In today’s fast-paced world, it’s all too easy to overlook the struggles others face—especially if we’re not directly affected. Often, the challenges of our neighbours, coworkers, or even close friends go unnoticed unless they’re brought to the forefront. One such challenge is sickle cell disease (SCD)—a condition that, despite being widespread, remains under-recognised.
Unknown to many, sickle cell disease is the most common genetic disorder in the UK. 1 in 79 babies born in the UK carry the sickle cell trait. Nearly 300 babies are diagnosed with the disease each year.
Over 15,000 people in the UK live with SCD—a figure that doesn’t even account for the family members and loved ones who are deeply affected alongside them. Though the numbers speak for themselves, the condition often stays in the shadows, with many unaware of how common it is or how profoundly it affects the lives of those who live with it.
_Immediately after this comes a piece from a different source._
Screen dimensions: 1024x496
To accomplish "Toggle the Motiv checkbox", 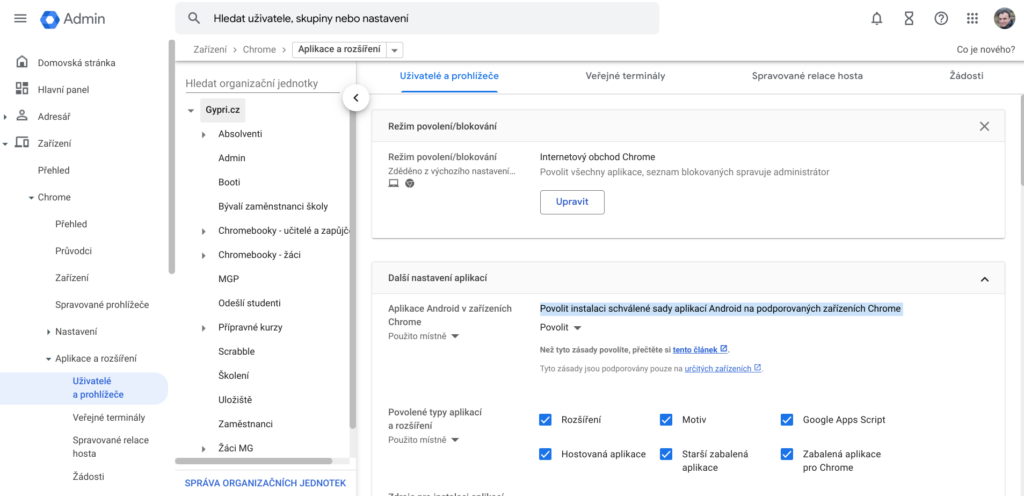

To help change that, the Patient Care Group (PCG) of the UCKG HelpCentre hosted its first Sickle Cell Awareness Event on Saturday, 21st September 2024. Open to the public, the event aimed to raise awareness, foster understanding, and provide valuable information to anyone impacted—directly or indirectly—by the disease.
The day featured passionate guest speakers who shared both medical expertise and personal insight:
Grace Adjei-Clinton, a Senior Haemoglobinopathy Nurse from NHS Whittington Hospital and Samantha Greaves from The Sickle Cell Society were present to share their insight, knowledge and experiences with those present. Their presentations offered clarity on what living with sickle cell disease truly means, the support systems available, and the importance of early diagnosis and awareness.
One attendee summed it up simply: “It was a good day!”
But behind that brief comment was a deep sense of appreciation—for the chance to learn, to connect, and to feel supported.
Beyond information-sharing, the event created a space for open conversation—where attendees could ask questions, share experiences, and feel part of a larger community. It was a day of unity, compassion, and empowerment, reminding everyone present that no one has to face sickle cell disease alone.